To review the existing regulations for investor protection and market stability SEBI formed an Expert Working Group (EWG) on equity derivatives. Based on the recommendations of EWG the SEBI sought comments from stakeholders, following which it considered six measures to strengthen the equity Index derivatives framework.
These six measures are as follows-
This is to discourage the margin offered by the brokers to the end client. Let us say Dabur is trading at Rs 500 per stock. You can purchase its options at 50. Now, you want to purchase a lot of 25 stocks. So, you need to invest 1250. But you do not have that cash. In those cases, some brokers used to offer the client margins to buy the lot at let’s say 750 or 900. Following February 1, 2025, no such margins can be offered by the broker to their client. Trading Member (TM)/ Clearing Member (CM) are expected to collect the Initial Margin (IM) and Extreme Loss Margin (ELM) upfront from the option buyers.
Calendar trading is the process of buying and selling options of different expiries with the same underlying security. SEBI tends to remove this starting from 1st February 2025. This is done to limit the volume of trading. According to the SEBI study, 1.8 lakh crore of money moved from retail traders to the institutions. SEBI wants to limit the loss of retail traders.

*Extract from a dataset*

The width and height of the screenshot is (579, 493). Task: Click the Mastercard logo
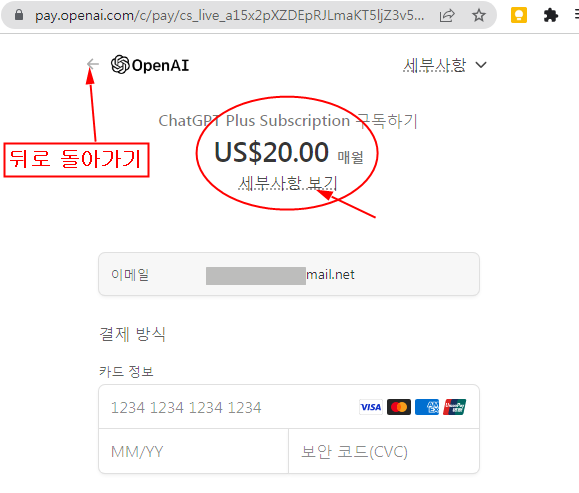pyautogui.click(x=399, y=407)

“As an illustration, if monthly expiries are on the 29th (current month), 30th (next month) and 31st (far month) respectively, then calendar spread positions involving positions expiring on the 29th (current month) and 30th (next month), or 29th (current month) and 31st (far month), shall not be provided calendar spread treatment on 29th (current month expiry). However, calendar spread positions involving positions expiring on 30th (next month) and 31st (far month) shall continue to receive calendar spread treatment on 29th (current month expiry)” read the circular.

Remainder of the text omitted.